Innovenergy_trunk/csharp/App/Backend/generate_alarm_translations.py

#!/usr/bin/env python3
"""
generate_alarm_translations.py

One-time script: reads AlarmKnowledgeBase.cs, calls Mistral API to translate
all alarm entries into German (de), French (fr), and Italian (it), and writes:

  Resources/AlarmTranslations.de.json   ← backend uses these at startup
  Resources/AlarmTranslations.fr.json
  Resources/AlarmTranslations.it.json
  Resources/AlarmNames.de.json          ← frontend lang file additions
  Resources/AlarmNames.fr.json
  Resources/AlarmNames.it.json

Usage:
  export MISTRAL_API_KEY=your_key_here
  python3 generate_alarm_translations.py

Output files can be reviewed/edited before committing.
"""

import re
import json
import os
import sys
import time
from typing import Optional
import requests

# ── Config ─────────────────────────────────────────────────────────────────

KNOWLEDGE_BASE_FILE = "Services/AlarmKnowledgeBase.cs"
RESOURCES_DIR       = "Resources"
MISTRAL_URL         = "https://api.mistral.ai/v1/chat/completions"
MISTRAL_MODEL       = "mistral-small-latest"

Supplied data —

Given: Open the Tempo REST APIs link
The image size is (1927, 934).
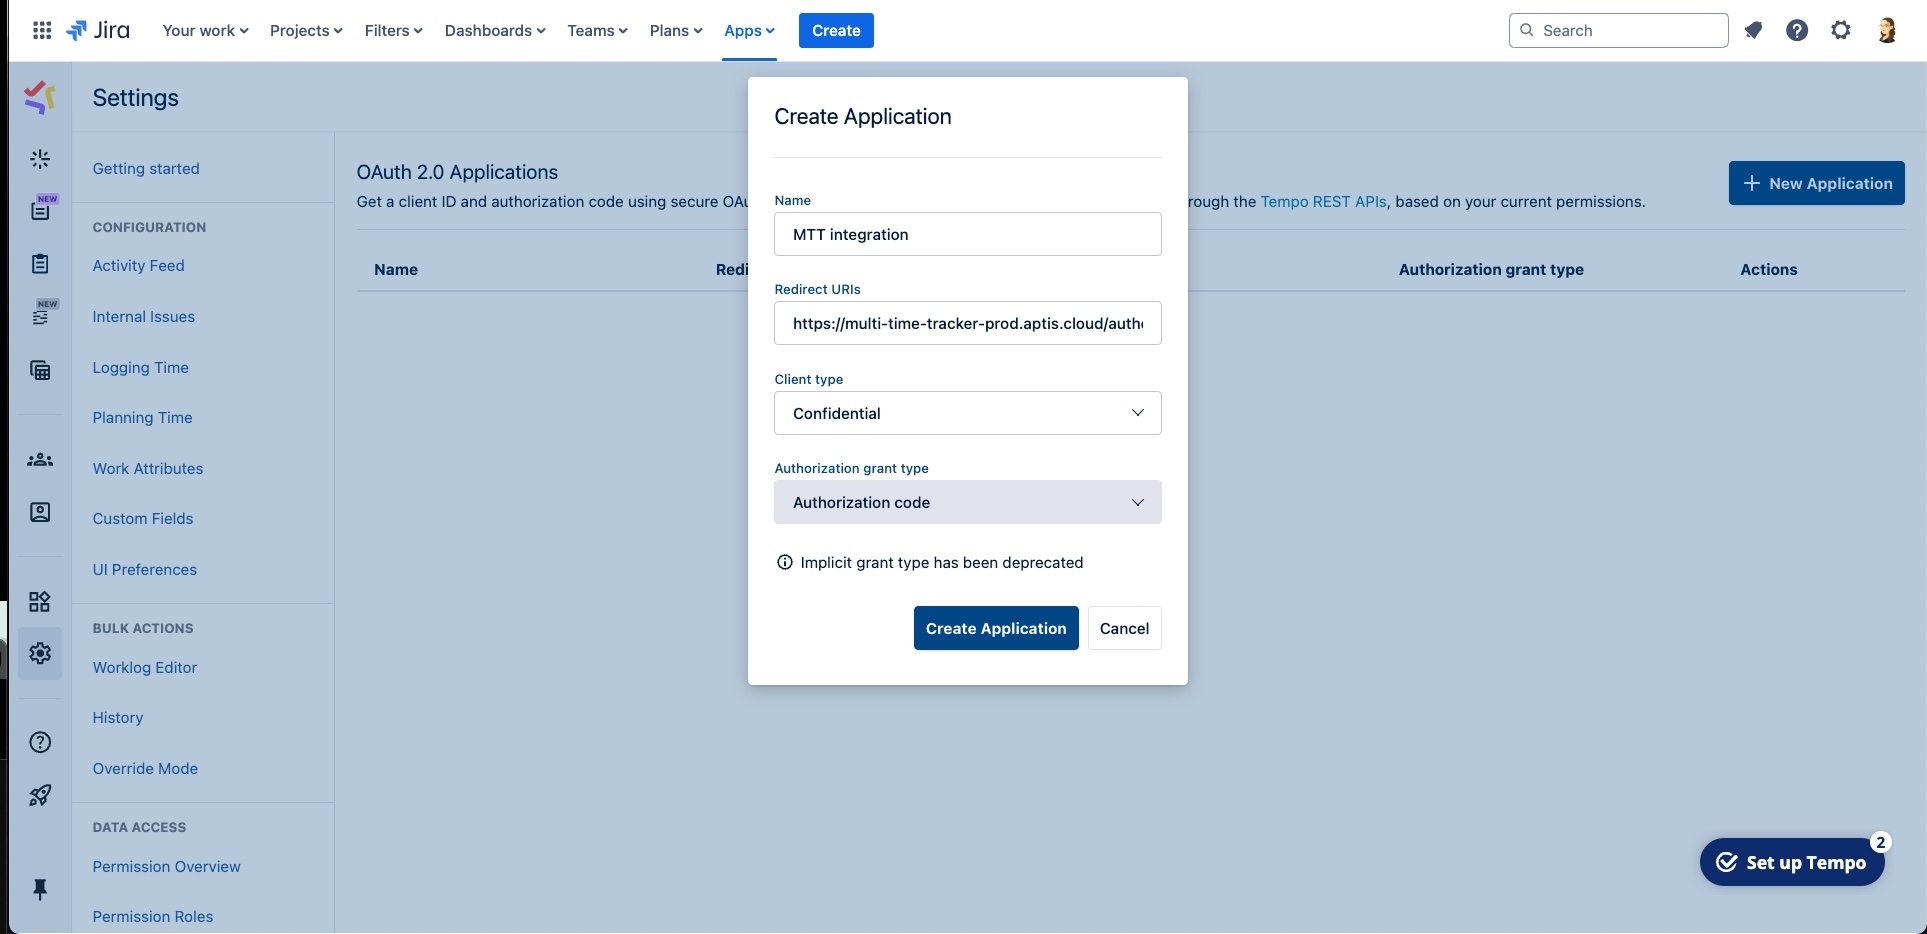Looking at the screenshot, I should [x=1323, y=201].
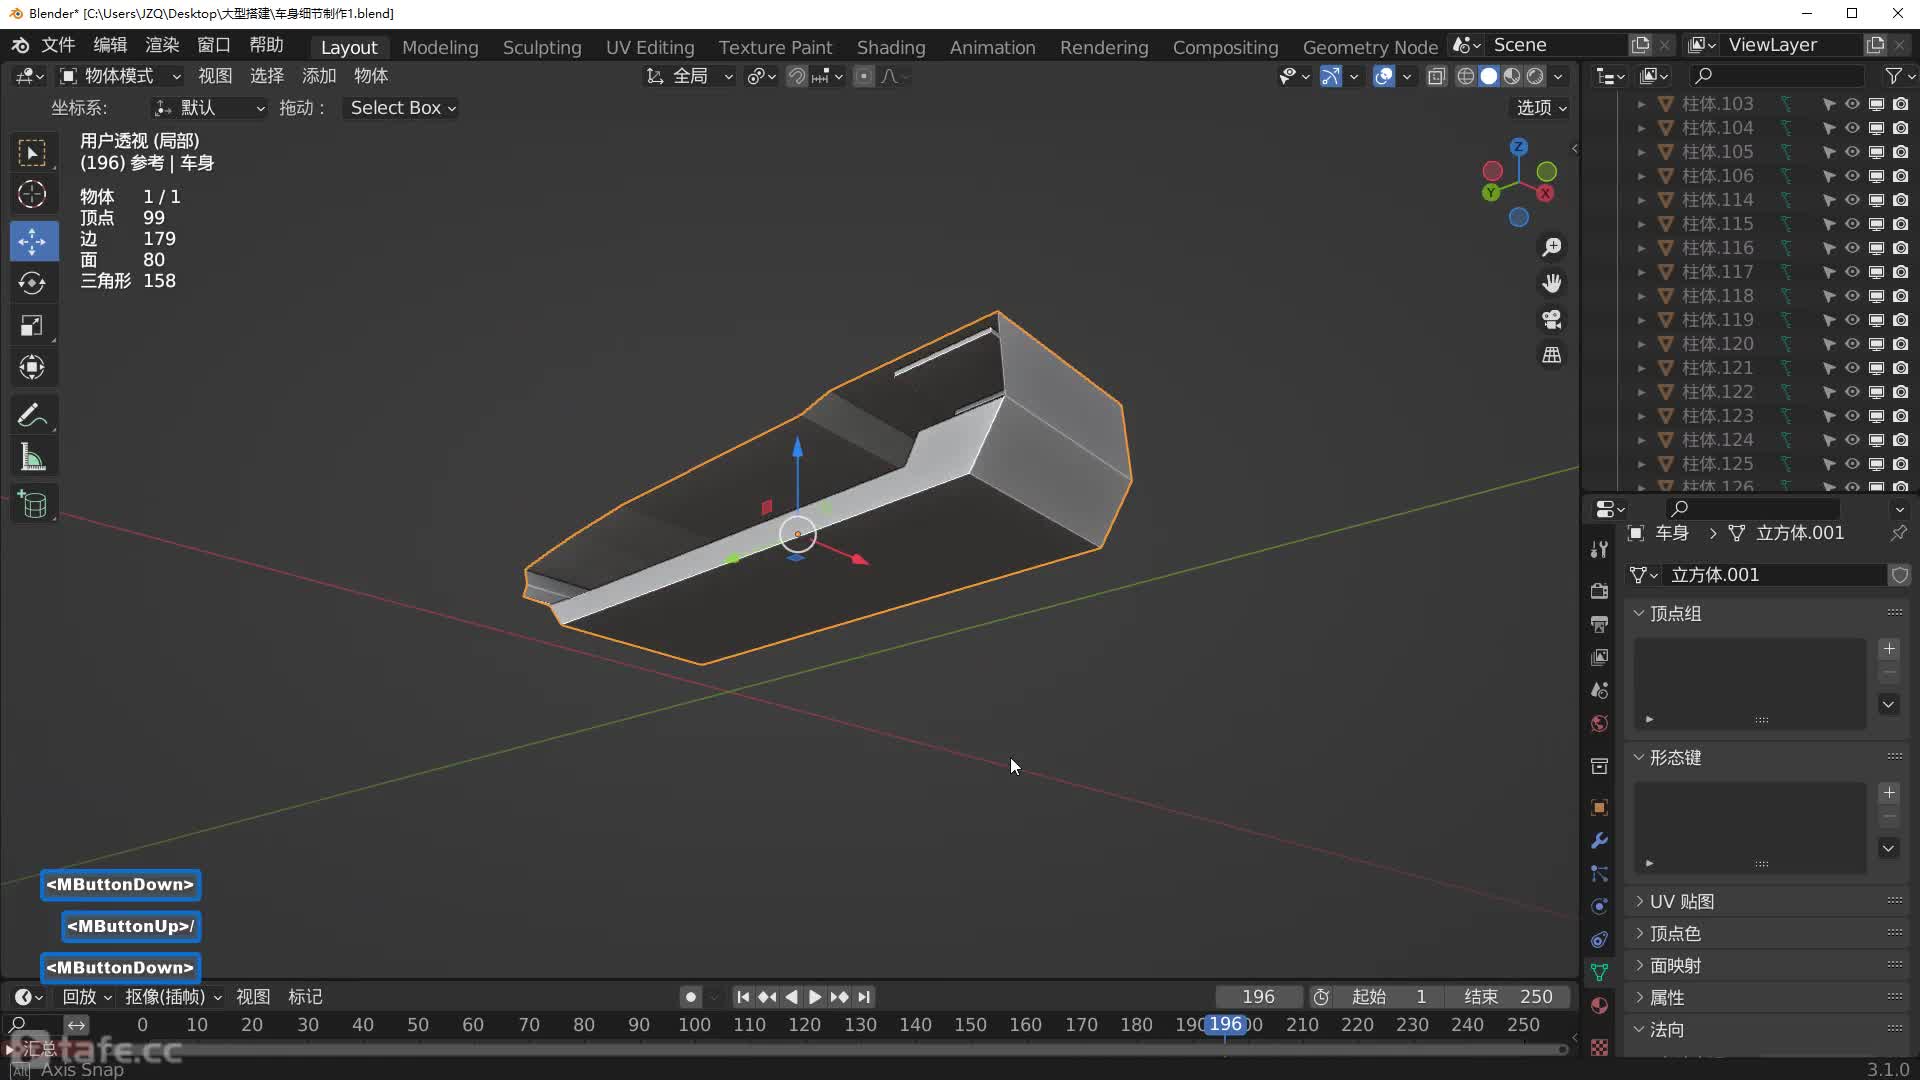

Exercise objective — Please translate this sentence from the alarm translation script into Spanish: "Output files can be reviewed/edited before committing."

Reply to the task — Los archivos de salida se pueden revisar/editar antes de hacer commit.